**Exercise aim**
Look through the entries below and count the lines with "image" in them; the reply is the number alone.

**Available records**
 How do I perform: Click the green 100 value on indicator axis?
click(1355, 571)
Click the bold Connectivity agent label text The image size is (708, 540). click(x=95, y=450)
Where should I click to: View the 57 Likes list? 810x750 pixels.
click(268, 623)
* * *
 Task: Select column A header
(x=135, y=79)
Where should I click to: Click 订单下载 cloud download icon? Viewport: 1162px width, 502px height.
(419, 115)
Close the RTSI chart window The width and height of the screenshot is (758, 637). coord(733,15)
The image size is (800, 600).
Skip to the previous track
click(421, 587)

**Result of this task**
2